In occasione delle elezioni europee, tenutesi nel 2009, in Europa i cattolici hanno dibattuto sulla natura e il futuro dell’Europa. Mi limito al caso francese. Qui un gruppo di laici cattolici si è dichiarato assolutamente favorevole al Trattato di Lisbona e non ha sollevato eccezioni particolari sul testo della Convenzione europea; altri cattolici, invece, applicando per intero la Dottrina sociale della Chiesa, hanno sottolineato le debolezze di questi due testi e il pericolo che possono rappresentare per il futuro della famiglia, del rispetto dell’identità naturale della persona e della vita, tutti principi da annoverarsi tra quelli non negoziabili.

Lungo il 2009 un po’ in tutto il mondo si è molto discusso del cambiamento climatico.
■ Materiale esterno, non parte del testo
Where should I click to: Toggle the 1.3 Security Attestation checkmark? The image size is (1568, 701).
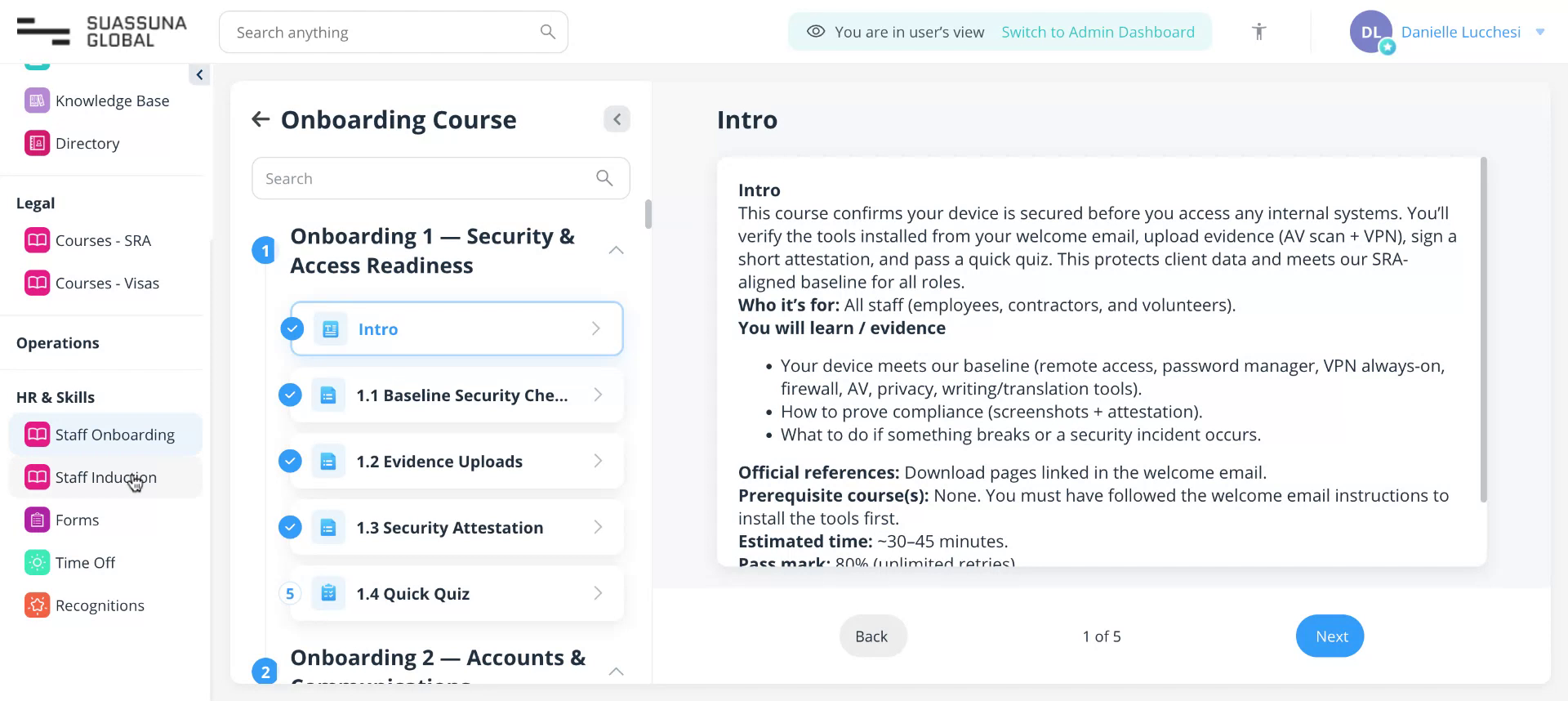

Organismi de
ll’ONU hanno spesso pontificato su questo argomento, pur non avendone l’autorevolezza come è stato ampiamente dimostrato in seguito; sono apparsi molti Rapporti internazionali sul cambiamento climatico e non c’è stata quasi Conferenza episcopale che non abbia pubblicato un documento su questo tema, compresa la Comece, la Commissione degli episcopati del’Unione Europea. In molti casi, però, si è trattato di un acritico accodamento alle mode culturali del momento, un tentativo di andare d’accordo con il mondo dicendo quello che il mondo vuole sentire, come se l’emergenza pastorale primaria fosse di mettere i pannelli solari sulle chiese o attuare la raccolta differenziata.

Anche in questo caso abbiamo visto una impostazione più completa e fedele alla totalità del magistero sociale della Chiesa, ed un’altra molto più riduttiva e sociologistica, che intercettava il diffuso sentire comune, spesso ideologicamente caratterizzato.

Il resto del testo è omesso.